Sem dúvida, os que comemoravam não deixaram de considerar os ventos muito favoráveis trazidos pela liquidez internacional, indispensável para o alcance dos contínuos recordes no mercado de capitais brasileiro. Ainda assim, isso não tirava da festa da Bovespa um visível sentimento de conquista, de dever cumprido. Nada mais apropriado. Afinal, os progressos alcançados no País são dignos dos festejos.

Um conjunto de fatores positivos e sinérgicos permitiu que vivêssemos um ciclo virtuoso na governança corporativa praticada no País até aqui. Na maior parte das iniciativas que contribuíram para o quadro atual, pessoas determinadas, persistentes e até mesmo teimosas fizeram a roda mudar de sentido e seguir para uma nova atitude empresarial, capaz de criar valor a partir dos princípios da boa governança.

O começo foi difícil, a ponto de conferir uma aura de pregadores aos ativistas pioneiros. Os cânones da boa governança eram vistos como totalmente improváveis para aquele ambiente de negócios. E os que buscavam convencer os distintos agentes de mercado eram tratados com certa ironia e vistos como um punhado de inocentes sonhadores querendo mudar o mundo com suas práticas de puro bom-mocismo. Na festa da Bovespa, esses mesmos pioneiros se lembravam do descrédito inicial de que os segmentos diferenciados pudessem vingar. Foi preciso muita resistência e convicção para insistir que a direção era correta e o prêmio estaria a caminho.
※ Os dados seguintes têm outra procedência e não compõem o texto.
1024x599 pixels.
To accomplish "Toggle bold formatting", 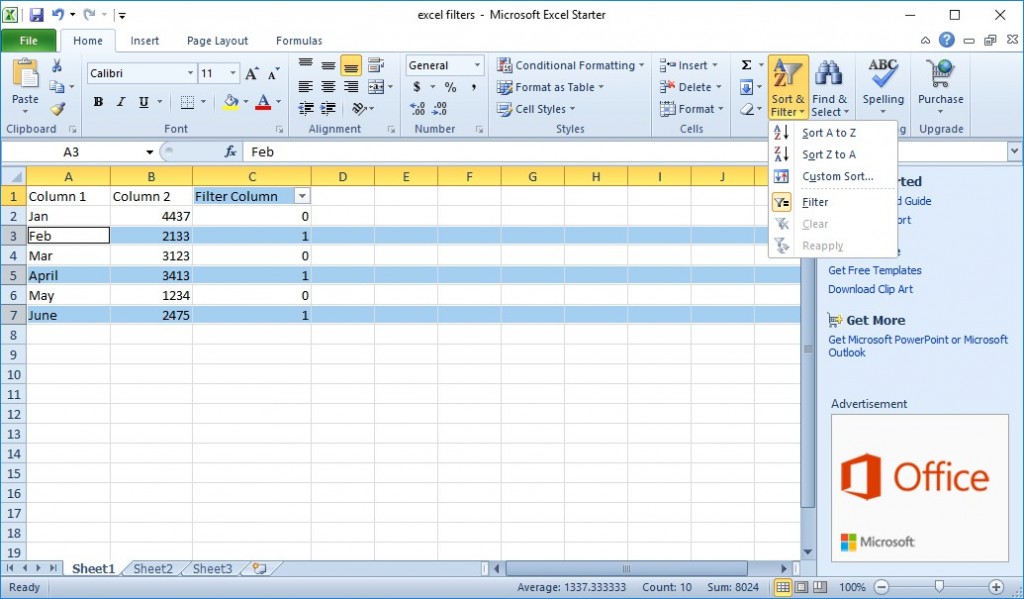I will coord(97,101).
Do desconhecimento completo sobre o assunto, passamos a um processo de desenvolvimento e conscientização. Os resultados são palpáveis e, cada vez menos, questionáveis pelos céticos e resistentes de primeira hora.

Na história da introdução da boa governança, atribuo papel de protagonistas a algumas iniciativas em particular, como a criação, há 12 anos, de uma organização como o Instituto Brasileiro de Governança Corporativa (IBGC). Simultaneamente aos seus congêneres do Hemisfério Norte, o instituto se transformou em um caso de sucesso cantado em verso e prosa aqui e no exterior. O primeiro Código de Boas Práticas de Governança da América Latina, o treinamento em governança que deverá alcançar a marca de 3 mil pessoas em breve, a capacidade de agregar mais de mil membros e o conjunto de documentos de governança produzidos são alguns dos elementos que retratam um caso de sucesso. Fez-se, assim, o instituto que ofereceria ao mercado a segurança de uma referência independente e reconhecida. Sua capacidade aglutinadora de esforços favoráveis à boa governança e seu papel de trazer a atenção para o tema foram fundamentais.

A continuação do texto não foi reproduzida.